小保方論文の「改竄」「捏造」認定の不合理さ、バッシングの理不尽さ

【補足2】理研の情報公開方針の転換に関連して―oTakeさんへのご返事(その2)


 以下は、前の記事へのoTakeさんのコメントに対するご返事的に書いたものです。コメント欄では書ききれないので、記事欄で書くものです。途中からの記事内容は、ご返事とはまた別で、関連して書いたものです。


>oTakeさん


 お正月休みの深夜にコメント有難うございます。私が問題としているのは、理研が情報公開法を当初恣意的に解釈運用したということに加えて、情報公開窓口と広報とで異なる説明、対応をしているという点です。当初は、双方とも非公開(情報公開法的には「不存在」)としていたものが、いつの間にか対応が違ってきて、同一人からの同じタイミングでの照会に対して、広報は従来のスタンスで説明する一方で、情報公開窓口は公開(「存在」)に転じた、という構図になっています。それは組織としてどうなのか?ということです。広報は理研という組織としての対外的スタンスを説明する部局ですから、その説明と、担当部局の実際の扱いとが食い違っていたら大きな問題です。
oTakeさんは、「三木弁護士らが非公式・公式なものの理研の公表・非公表は、理研自らは公表しない、つまり、公報的な情報公開の話で、問われて公開する情報公開法によるものとは違います。」と書かれていますが、広報は、三木弁護士からの照会に対して、情報公開法上の対応としてどうなるかということを回答しています。ですから、いずれも情報公開の話ですので、同じスタンス、同じ扱いでなければなりません(ただし、情報公開窓口は、個別の実際の公開請求に対して判断し処理する部局ですから、広報が述べたような解説的なことは言わないはず。裁判所の訴状受付窓口のようなものです。ですから、三木弁護士のような一般的対応についての照会ということになれば、広報が窓口になってきます。情報公開の回答の中で、「探したが見つからない」という文言は異例の表現だと感じます(後述)。)。
なお、検証実験「責任者」らが、oTakeさんからの確認に対して説明したことが、「研究者レベルでの質疑応答でも得られる話」ということであれば、特段問題はないのかもしれませんね。失礼しました。
 
いずれ明らかになるであろう検証実験全般のデータが、小保方氏に不利になるのか有利になるのか、私には判断できませんが、これまで、検証実験報告書掲載のデータ以外のデータが公表されていなかったことは事実として明らかであり、それがために論議が深まらなかったことは確かでしょう。公表せずに、「小保方氏に不利になるだろう」「科学的・統計的正当性がないことがわかるだろう」といった憶測的なことだけを流布させるのではなく、(知財上問題はないはずですから)データを公開して、検証実験過程の検証をさせる機会を提供することが、理研の責務だったと思います。
 
理研のこういうところが、科学的ではなく、政治的というか組織防衛的姿勢を色濃く感じさせるところです。大事なデータ、資料を、すべてが終わったあとに、そっと出すというやり方です。2014519日に提出された遠藤氏の解析に対する外部識者による、その解析結果を否定する評価報告書の存在を隠し続けて、桂報告書が出てすべて終わった頃に、そっとモニタリング報告書の参考資料で目立たないように記載していました。あの外部識者の報告書が然るべく扱われていたら、自己点検報告書も改革委提言も、とてもまとめることができなかったでしょう。

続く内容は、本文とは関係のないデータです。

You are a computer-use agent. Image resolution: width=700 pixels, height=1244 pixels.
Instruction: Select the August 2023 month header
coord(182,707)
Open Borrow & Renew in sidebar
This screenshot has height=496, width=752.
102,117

今回問題となっている検証実験全般の画像、データにしても、検証実験報告書公表時や、小保方氏HPについての論議の際に公表したら、そこから質疑や議論が多々出てきて、理研としては事態を収束することが難しいと感じたであろうことは、容易に想像できます。そのような思惑を反映してか、検証実験結果は、報告書とその後の論文に留め、報告書公表の数日後に桂調査委報告を出して、決着を図りました。小保方氏のHPの画像・データにしても、「存在しない」「探したが見つからない」という情報公開請求への回答により、それが一人歩きし、それ以上の議論にはなりませんでした。更に、その画像等は加工が加えられた捏造だ、という話を流布させることで、あの画像・データは信用できない、という印象形成が図られました。
もし、当初から検証実験データをすべて公開し、外部的検証に供していたら、水掛け論的な生産的ではない議論は回避できただろうと思います。
 
■桂報告書とモニタリング報告書とによって、やっと特定国立研究開発法人法案提出・審議の環境を整えたところで、また議論が蒸し返されるようになってしまっては組織としては大変でしょうから、混乱材料となり得るものは極力表に出さない、先送りするという様子が色濃く感じられます。
小保方氏パートの検証実験について、その総括責任者である相澤氏をして、「こんなやり方は科学ではない」と言わしめたというのは、本来、組織としてはおよそ考えられないことです。検証実験チームの誰かが抵抗的に呟いたのではなく、最高責任者である相澤氏が公式記者会見で言ったのですから、相当の内部的混乱と軋轢があったということでしょう。
実際、検証実験結果に関する丹羽氏パートの論文は、理研HPで紹介されていますが、小保方氏パートの相澤論文は、今に至るも紹介されていません。
 
相澤氏が記者会見で言及したような小保方氏への制約的要素が、その論文には書かれていますから、理研としては認知できないということでしょう。理研として、ぎりぎり許したのは、検証実験報告書に記載された目立たない留保部分だけでしょう。
小生パワポ資料 P13~14
 
■その内部的軋轢の延長で、情報公開請求への対応も検討されたということだと思われます。小保方氏のHP画像・データについて議論が起こった時期というのは、まさに特定国立研究開発法人法案が国会で審議されようとしているさなかでした。小保方氏の『あの日』もベストセラーとなり、STAP問題に対する関心は高まっていました。頼みの?刑事告発も、神戸地検は「事件の発生自体疑わしい」という異例のコメントをつけて捜査終了宣言をし、雲行きが怪しくなってきていました。
そういう時に、議論の蒸し返しにつながるようなデータ公開は何としても回避しなければなりません。特定国立研究開発法人法案は、STAP問題発生で提出が流れ(2014年)、翌年もせっかく桂調査委報告書とモニタリング報告書によってお墨付きを得たけれどもやはり流れ(2015年)、2016年での国会提出・成立は、理研としては絶対に成就させなければならない至上命題だったはずです。ともに指定予定だった産総研物性研に迷惑をかけていたわけですから、尚更です(この点は、不満を持つ相澤氏としても、沈黙を余儀なくされ、協力せざるを得ない立場だったと思われます。)。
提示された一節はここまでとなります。